众人在女子的拷问之下垂下了头,他们放低了指向陌生男子的枪口。
“我愿意向你们发誓,一旦我找到方法,我会拯救所有愿意跟随我的人。逃离这片世界,去向一个你们未曾见到的新世界。”绿眼睛的身后,背包人道出惑人的许诺。
青年们并未留意他的这句誓言,他们聚首在一起,在讨论,在商议。除却攻击皇帝嫁女的婚礼所存在的风险之外,奇袭婚礼的黑暗手段确有驳于青年们所崇尚的骑士风度,并且,就连他们的攻击方案本身也是一改再改,未达共识。
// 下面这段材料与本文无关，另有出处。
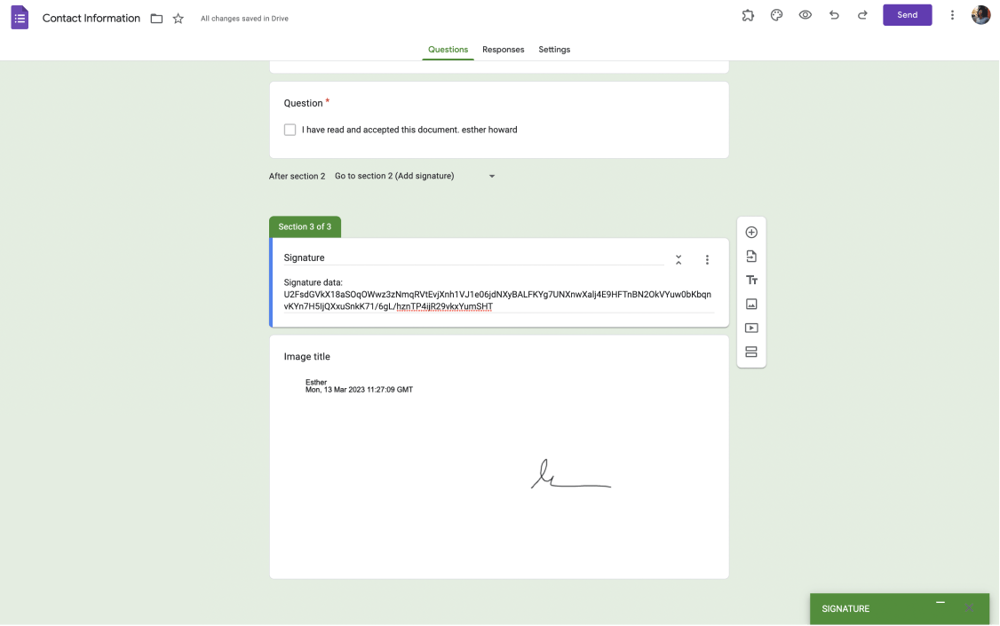1000x626 pixels.
Task: Preview the form with the eye icon
Action: tap(805, 15)
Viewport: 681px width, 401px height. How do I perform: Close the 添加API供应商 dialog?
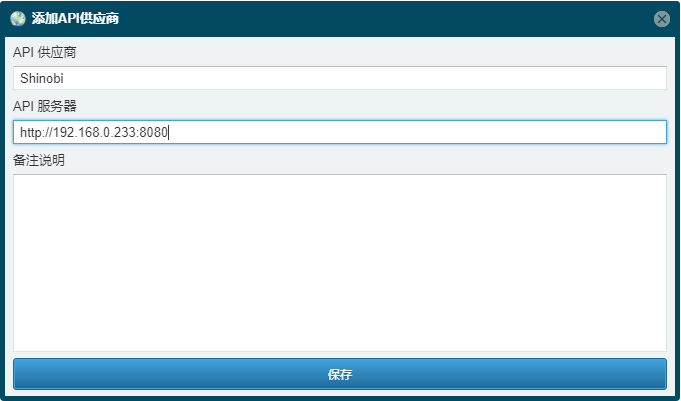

女子紧张地望着这些昔日她所熟悉的青年人们,不知他们将会作出怎样的决定。她想起了Naya,那双果实般明艳的红瞳,那般鲜活而天真,她不希望她受到伤害。她紧咬朱唇,暗自思忖其他的说服理由,她是长期习惯于被保护的女子,而现在才开始发现,原来保护这项行为本身,本是兴奋而快意的。
商讨良久,科学人终于齐齐转过身来,若寒看到那些年轻人们面色苍白,逆风抬起眼睛,站到了人群之前,“我接受你的提议,背包人。并且以我的名发誓,我与我的部下皆放弃破坏婚礼的计划,”随后他继续说道,“可你必须告诉我们,你的真实身份。”
死一般沉寂,最后,背包人点了点头。
他缓缓摘下双肩背包,脱下厚呢长袍,脱下竖领衬衫,脱下那窄小的背心,露出裸露的胸膛,同时,也露出一小截长在背后的、残破的羽翼,连同断骨、连同残羽。
“我的名字,叫做巡。”男子的声音低沉而坚定。
人群中顿现啧啧惊叹之声。这是存在拜翼教历史中的男子,即便是对于不谙教会结构的科学人,他们也知晓这名被称之为巡的男子,在教会的地位仅次于魔王父女,亦是神一般的存在。
然而只有若寒是最为吃惊的。只因NAVA曾对她说,那个名为巡的男子,她曾经的至爱,早在冷地与云间的战争中,便已战死了。